*** Opening of TEXT FOR ANALYSIS ***

= Trai Bhet =

Treatise on Khmer cosmogony

The Trai Bhet (Khmer: ត្រៃ្យភេត) is a treatise on Khmer cosmogony composed at the latest at the end of the 17th century. As one of Cambodia's national epics, it is another Khmer version of the Hindu epic Ramayana, different again from the Khmer Reamker. The Trai Bhet is an important part of the Khmer literary canon, though it has largely been forgotten.

== History ==
=== 17th-18th century ===
George Cœdès dates the Trai Bhet to the 17th/18th centuries, noting that, along with the Reamker, the text is a valuable example of a genre of Cambodian religious literature that has almost disappeared. According to Pou Saveros, the colophon of one of the Trai Bhet manuscripts, identified as Ms. 107 by the French School of the Far East, is dated in the year 1619 saka which would match the year 1687 AD. The Trai Bhet gives some insight into the ideas held about the earth deity during the Cambodia's Middle Period, and sheds some light on the connection between the earth deity Phra Mae Thorani and the epic Ramayana.

*** Close of TEXT FOR ANALYSIS ***
*** Opening of SUPPLIED ENTRIES ***

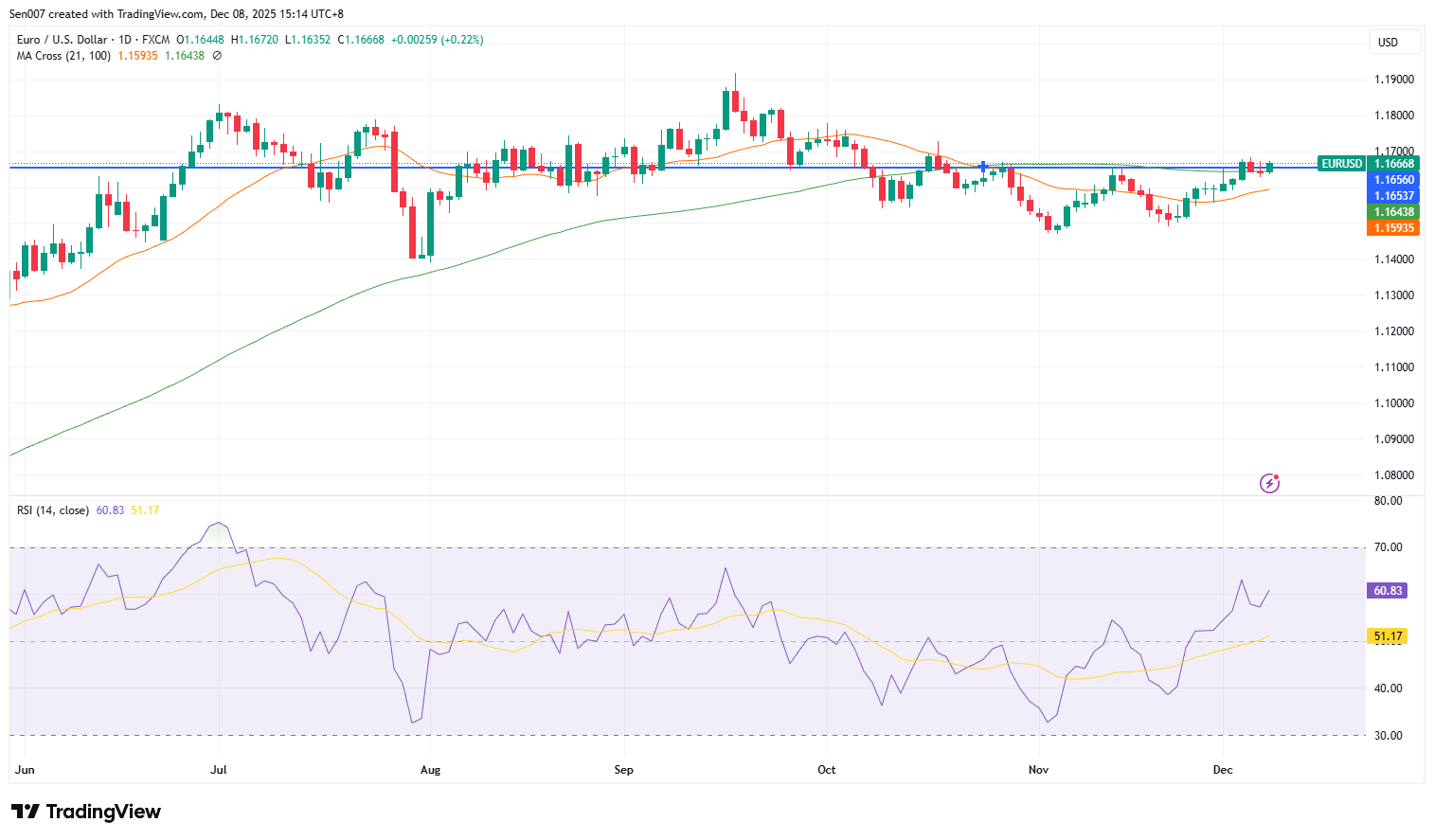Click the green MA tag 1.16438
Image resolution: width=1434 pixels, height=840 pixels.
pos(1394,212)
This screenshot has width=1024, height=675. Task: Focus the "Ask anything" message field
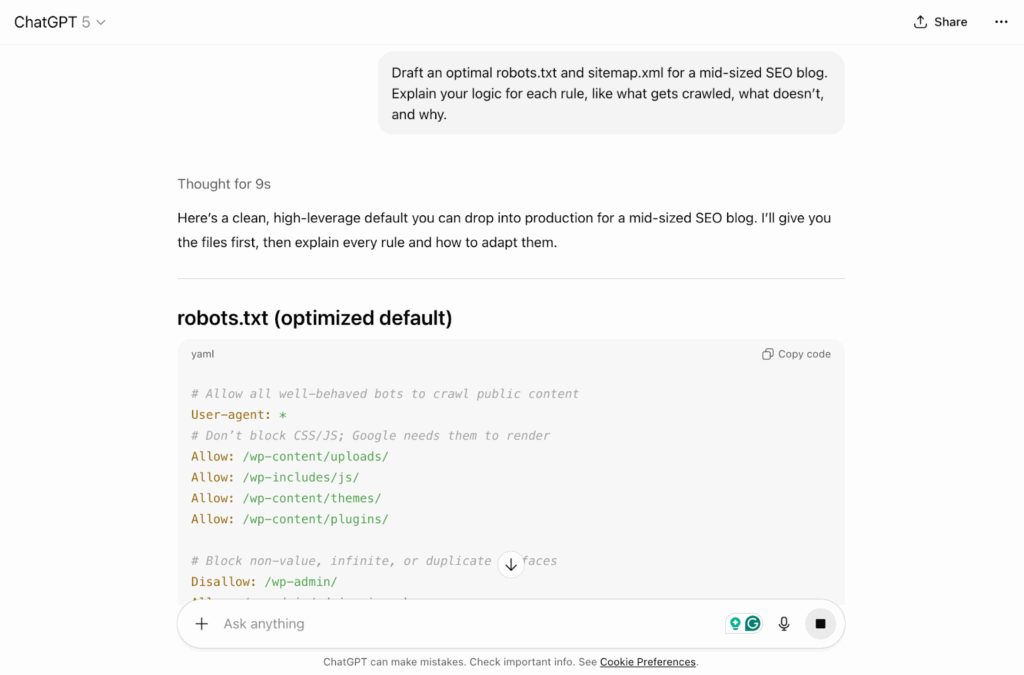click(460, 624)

*** Close of SUPPLIED ENTRIES ***
*** Opening of SUPPLIED ENTRIES ***

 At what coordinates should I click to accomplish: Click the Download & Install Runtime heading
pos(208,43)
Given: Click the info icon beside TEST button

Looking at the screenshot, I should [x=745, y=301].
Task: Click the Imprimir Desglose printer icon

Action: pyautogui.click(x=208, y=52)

*** Close of SUPPLIED ENTRIES ***

■ PROBLEMS TO WORK ON
**A)** In the text on the Trai Bhet, to which year AD does the date of 1619 saka in the colophon correspond?
**B)** Decide whether each statement agrees with the text on the Trai Bhet, and quote the deciding words for each: (i) The Trai Bhet is a Khmer version of the Ramayana. (ii) George Cœdès dates the Trai Bhet to the 15th century. (iii) The Trai Bhet is still widely remembered.
**C)** Carry the text on the Trai Bhet forward from its final sentence.
Nothing in the listing is needed here.

■ EXERCISE ANSWERS
**A)** 1687 AD.

**B)**
(i) Yes: "it is another Khmer version of the Hindu epic Ramayana"
(ii) No: "George Cœdès dates the Trai Bhet to the 17th/18th centuries"
(iii) No: "though it has largely been forgotten"

**C)**
=== 19th century ===
In 1899, French ethnographer Adhémard Leclère published a translation of two ancient works of Cambododian literature copied from Khmer manuscripts, namely the Preah Dhamma Chhean, and the Trai Bhet. At the end of the 19th century, such cosmological treatises were common in monastic libraries throughout Cambodia and neighboring regions. Although these rather dry texts were not used ritually or preached in sermons, they were considered sacred, and were studied by monks. However, Leclère notes that under the influence of Singhalese monks and Khmer novices who travelled to Sri Lanka in order to learn Pali language, the Trai Bhet was set aside as non-canonical scripture.

=== 20th century ===
By the 20th century, the influence of Buddhist reform movements meant that the Trai Bhet was held to be less than authoritative. While manuscripts were located in many monasteries at the beginning of the 20th century by Adhémard Leclère, after the cultural genocide directed by the Khmer Rouge, only two copies of the Trai Bhet were located in Cambodia by French archeologist Olivier de Bernon. This scarcity may also be attributed to the fact that the Trai Bhet had not been copied for many years.

== Content ==
According to Olivier de Bernon, the Trai Bhet is a Khmer literary classic of which nothing else than the title is known, as it has not been studies for years, if not centuries. Commentators are therefore not unanimous as to the nature of its content. It is best read as a cosmogonic preamble to the legend of Rama followed by a presentation of the genealogy of the main protagonists in relation with the narrative of their legendary birth. The text is therefore divided into four parts: cosmogonic genesis, cosmological elements, genealogy of the main protagonists, legend of Rama.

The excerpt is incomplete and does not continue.